Ideally, you’re obtaining enough magnesium daily through your diet. The Office of Dietary Supplements recommends getting between 350 to 400 mg of magnesium each day. If you suspect you’re not getting enough, consider adding some of these food options to your diet:
- Nuts, including almonds and cashews
- Black beans
- Soy milk
- Shredded wheat
- Peanut butter
- Brown rice
- Plain yogurt
If you need to increase your daily intake with a magnesium supplement, you need to know what your options are, as not all magnesium supplements are the same. For example, magnesium oxide is the main ingredient in milk of magnesia, making it ideal for constipation issues because it has a laxative effect.
Magnesium citrate powder: Magnesium citrate powder is the most commonly used form of magnesium. Mixed with water, either warm or room temperature, it is better absorbed than in pill or capsule form.
Epsom salts: “The Salts” have been used in baths and foot baths for centuries, popularized by midwives and promoted by grandmothers for relaxing muscles. The magnesium compound is magnesium sulfate; be wary of cheap forms that may be impure and contain heavy metals.
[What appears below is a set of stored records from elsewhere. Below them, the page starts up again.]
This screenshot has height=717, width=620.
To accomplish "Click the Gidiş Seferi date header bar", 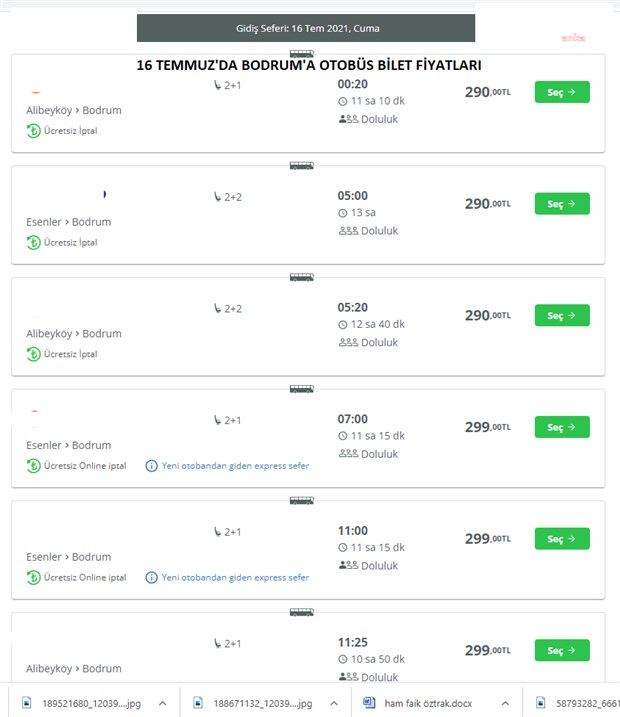I will tap(306, 28).
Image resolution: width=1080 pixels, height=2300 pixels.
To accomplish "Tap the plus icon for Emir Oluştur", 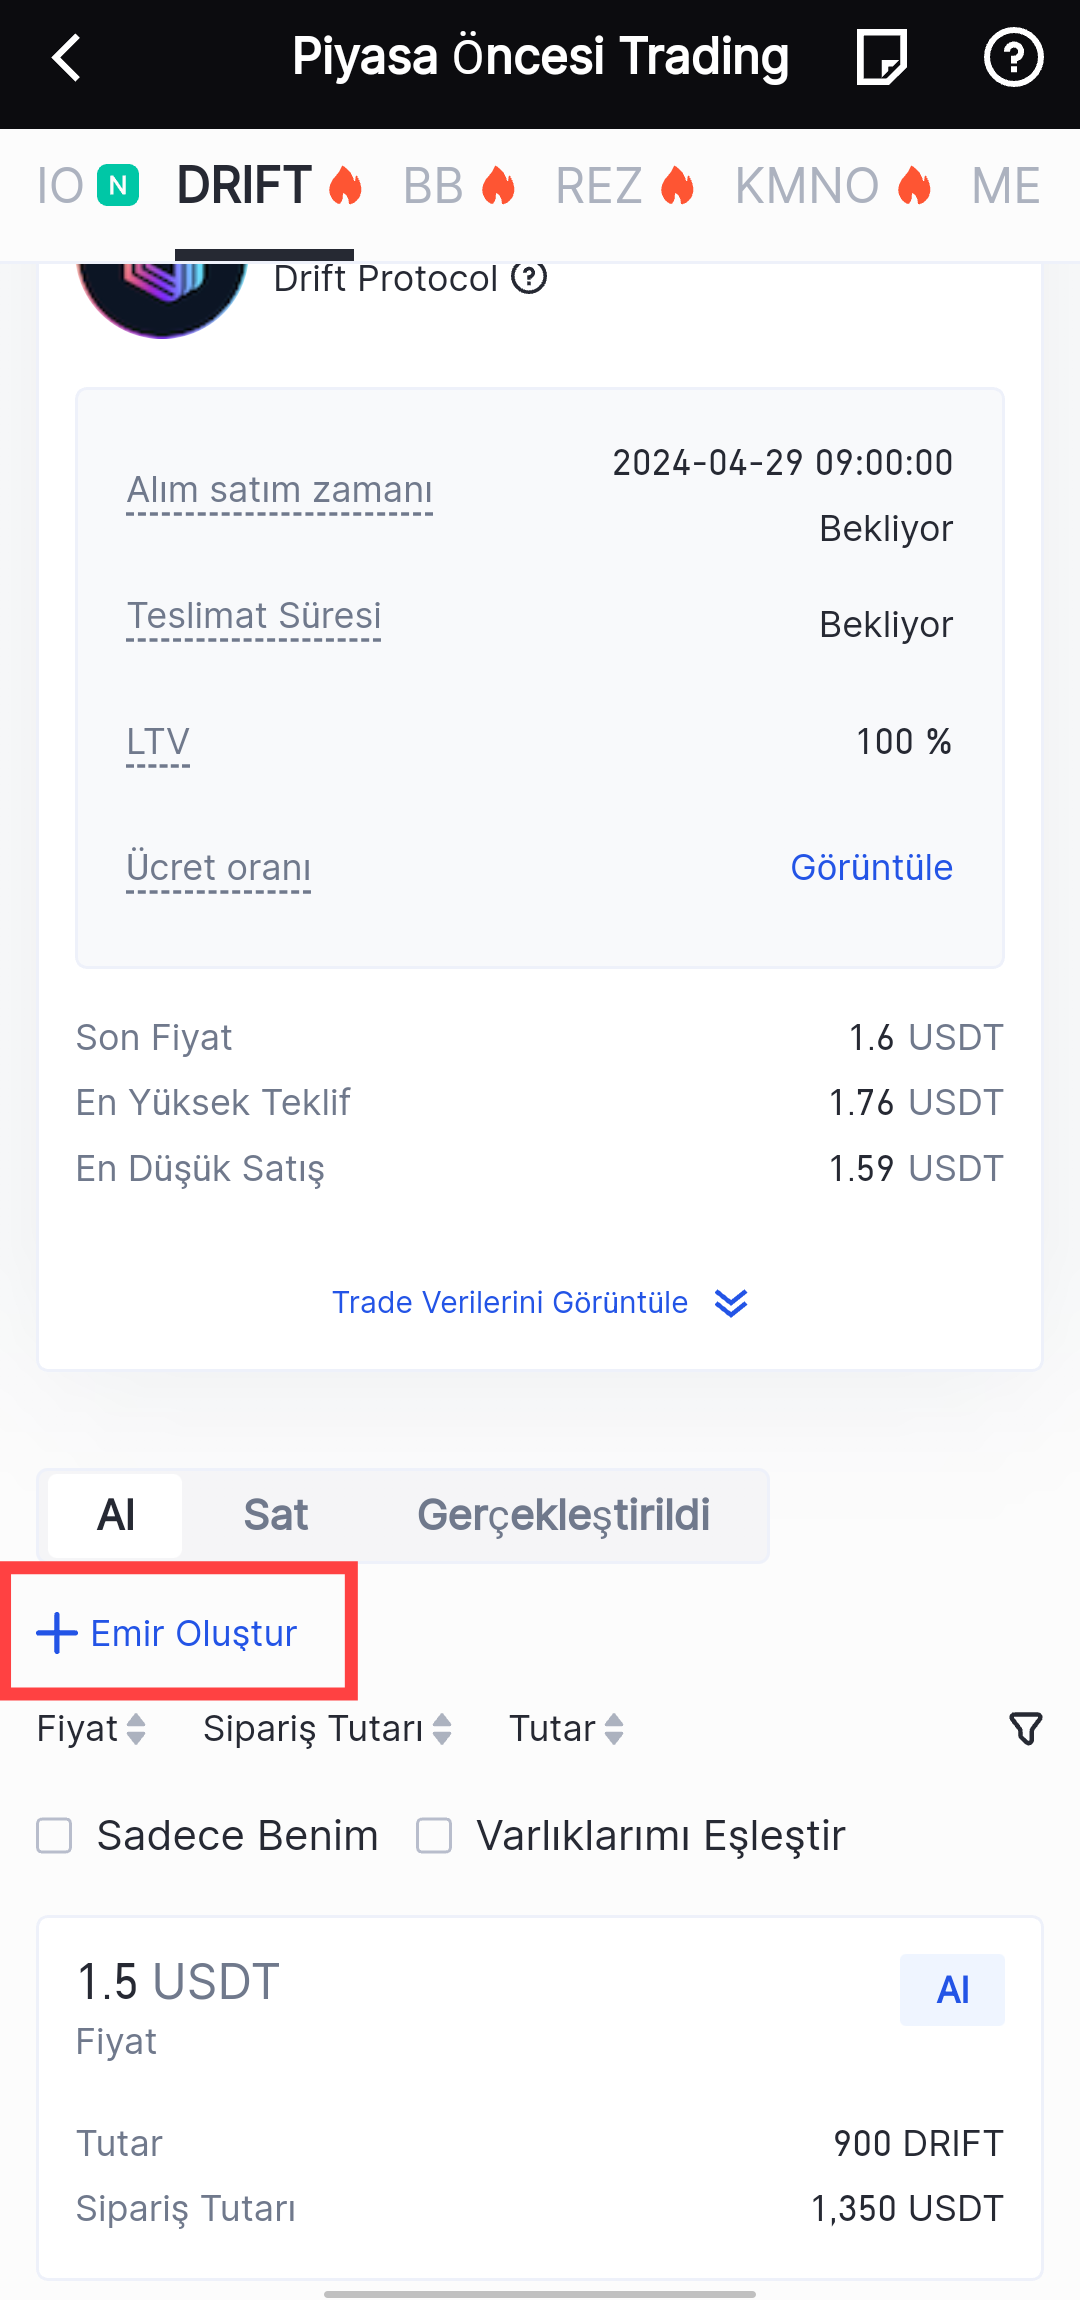I will pos(57,1633).
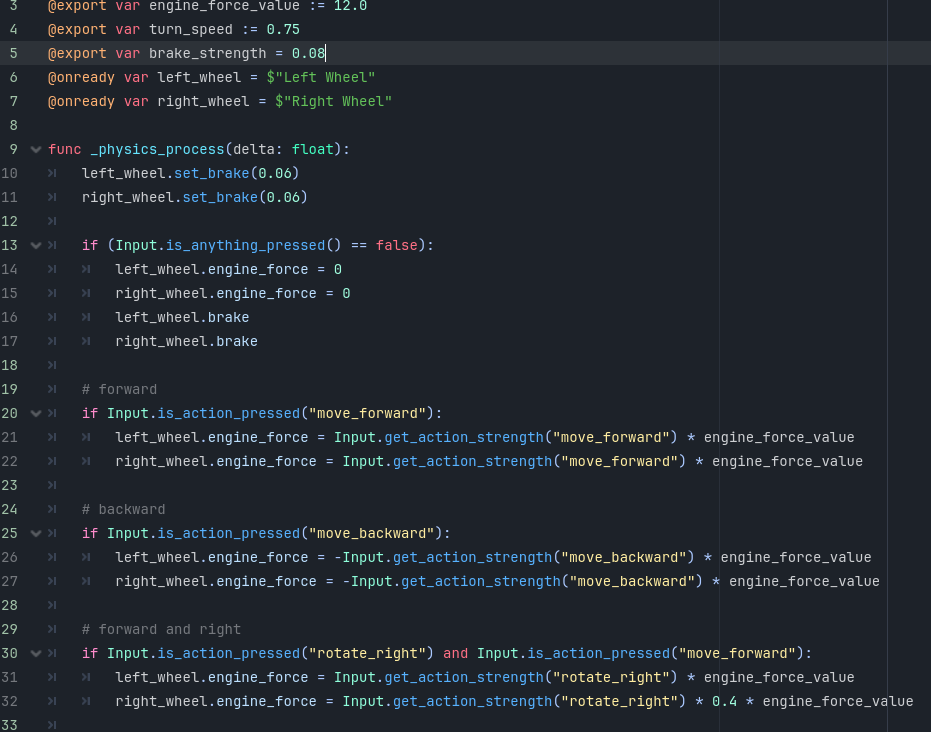Click line number 5 in the gutter
The width and height of the screenshot is (931, 732).
point(13,54)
Magnesium Chloride: liquid magnesium chloride is recognized to be a highly absorbed, beneficial form of magnesium.
Consider these other factors when selecting a magnesium supplement:
Backed by Research: Not all dietary supplement companies are the same. Look for a product line that is backed by research and clinical evidence.
Absorption: many pills and powders are poorly absorbed. Dr. Carolyn Dean, author of The Magnesium Miracle, recommends a liquid form of magnesium chloride may offer the best absorption.
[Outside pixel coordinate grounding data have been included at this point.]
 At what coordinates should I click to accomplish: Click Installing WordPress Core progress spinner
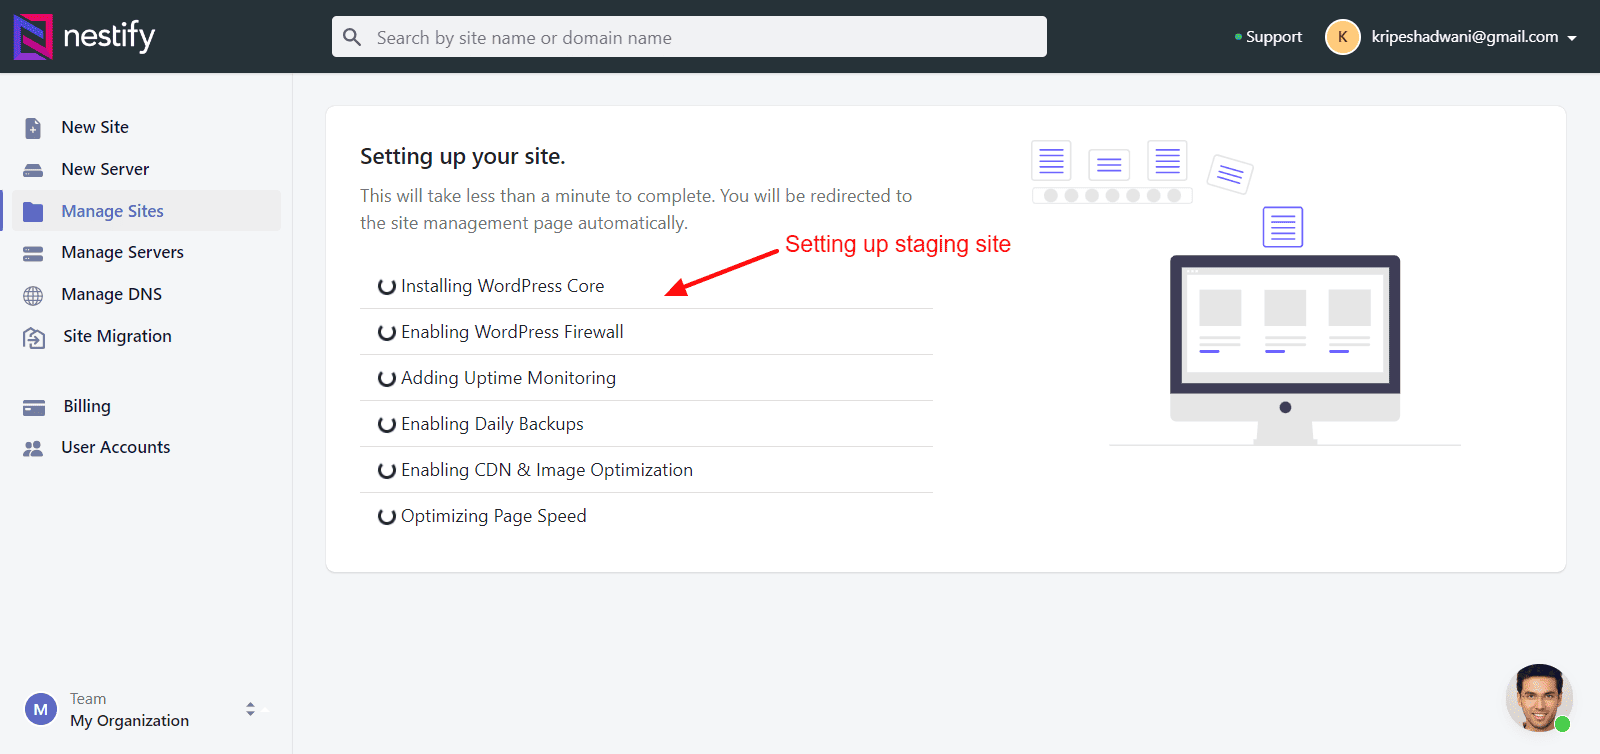tap(387, 286)
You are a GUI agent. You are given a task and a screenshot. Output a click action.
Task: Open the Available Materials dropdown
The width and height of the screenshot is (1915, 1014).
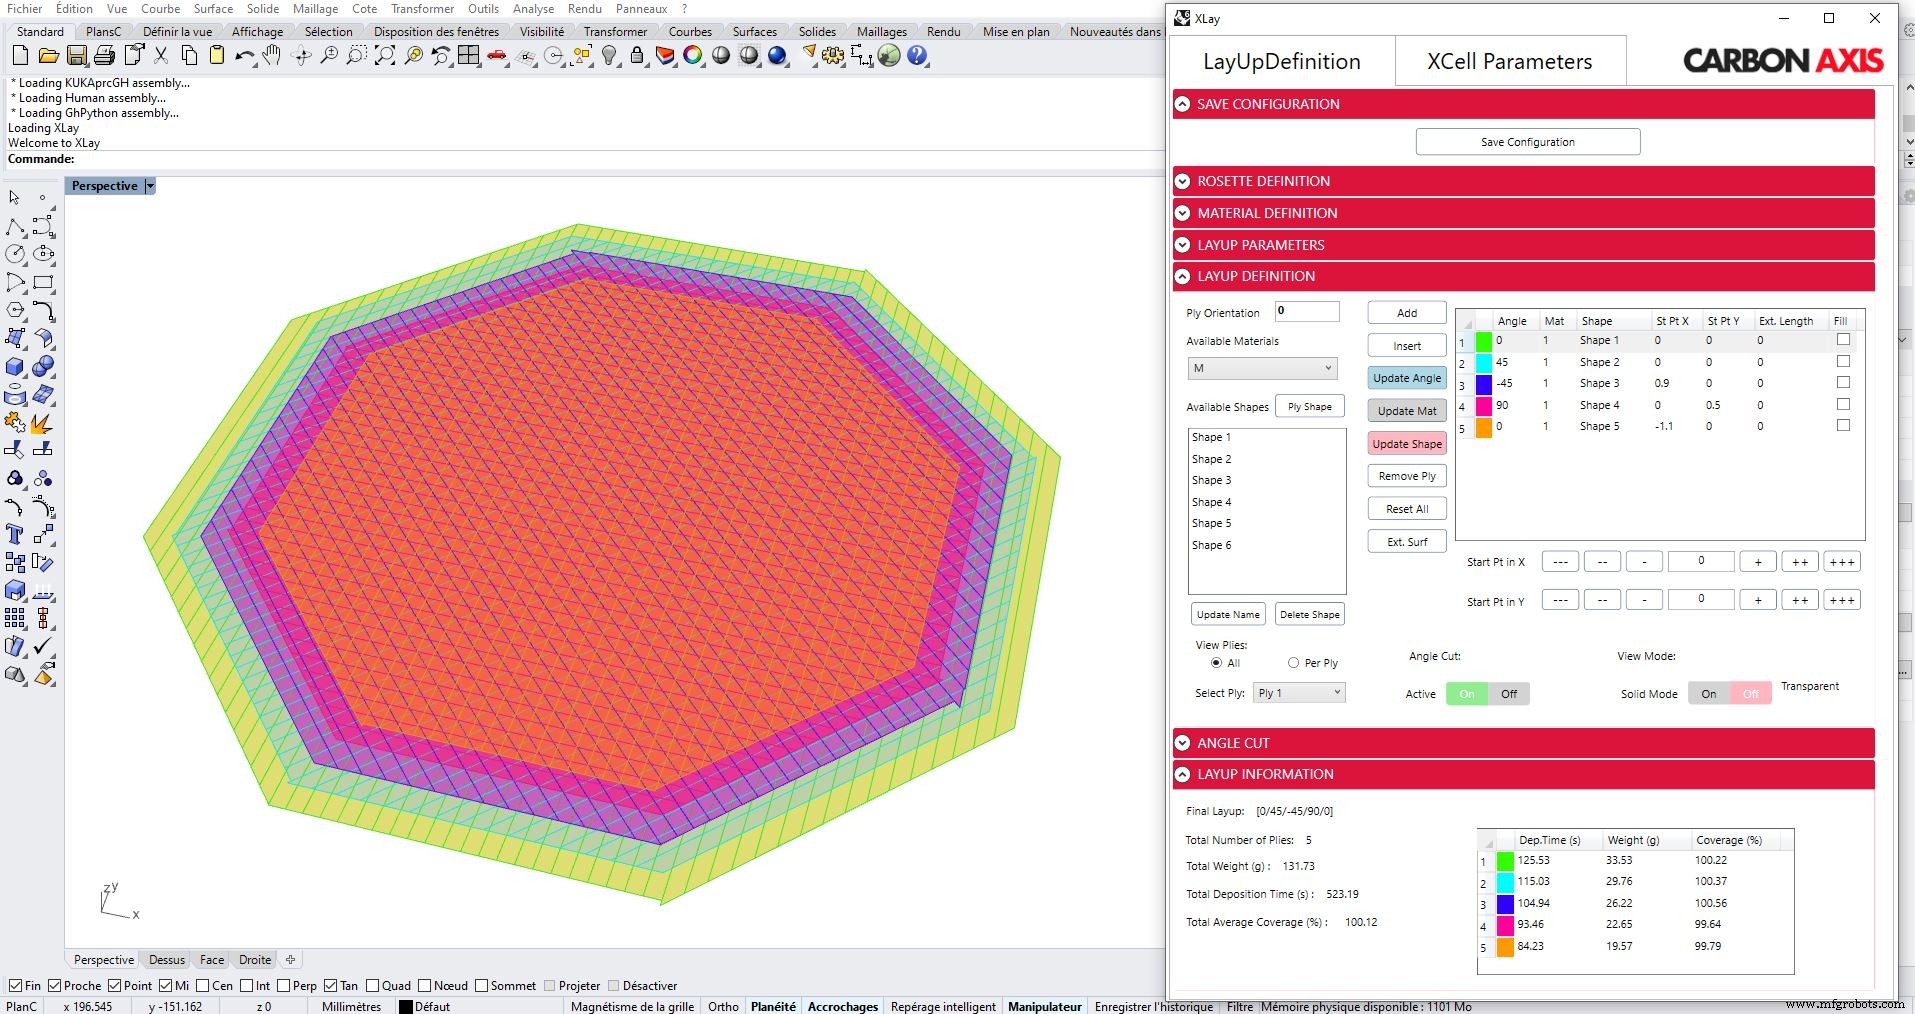(x=1262, y=369)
Versatility: Liquid magnesium offers versatility not captured with a pill or a powder. Not only can you adjust the dose easily, but liquid magnesium products can be used orally, topically and in a foot soak.
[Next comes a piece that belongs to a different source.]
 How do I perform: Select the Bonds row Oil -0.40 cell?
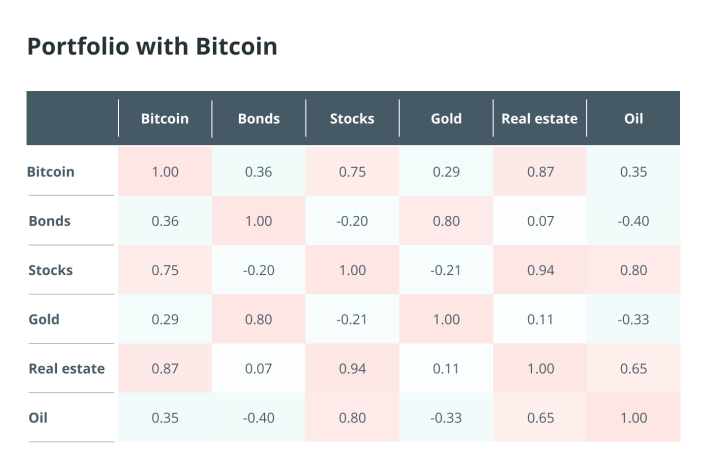coord(633,221)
Quality: Look for a magnesium brand that is properly manufactured. Your dietary supplement company should have professional staff dedicated to the adherence of all quality standards of the FDA’s Good Manufacturing Practices which stipulate that manufacturers must evaluate the identity, purity, quality, strength, and composition of their dietary ingredients and dietary supplements to help guarantee that our products are safe and accurately labeled
Customer Service: Buying a magnesium supplement is just the beginning of establishing a daily intake routine. Be sure to select a magnesium backed by powerful education and sound customer service practices to support you on your journey to health.
Liquid Magnesium Supplement Benefits
When you choose a liquid magnesium supplement, you get a more soluble form than a pill. Many pill magnesium supplements are considered hygroscopic, which means they attract water. If the supplement is exposed to moisture, it can be destroyed. This is why many supplements have extra ingredients, to keep the material dry. Do you really want to be taking additional ingredients with your magnesium?
Liquid magnesium benefits from its solubility because it absorbs much faster than pill form supplements. If you want to retain the magnesium you take, it’s best to choose a liquid. In doing so, you ensure that the valuable nutrient doesn’t get flushed down the toilet. You also save yourself from the uncomfortable laxative side effects that some pill supplements include. While it might seem easier to take a few gummies a day, it doesn’t matter if the supplement is wasted because it doesn’t get absorbed.
When you choose a liquid supplement, you have complete control over the dosage. Taking a pill means you have to take the dosage you are given or attempt to fight with a pill-splitter. When you consume a liquid, you can easily adjust how much you are taking for more flexibility.
Side Effects And Risks
While we’ve explained the Recommended Daily Allowance (RDA) of magnesium is, some people may benefit from a higher dose. It is possible to consume too much magnesium, but a definitive maximum amount has yet to be determined.
You can eliminate most concerns by taking a soluble form of magnesium supplement and following the recommended dosage instructions. However, you should always speak with your doctor first.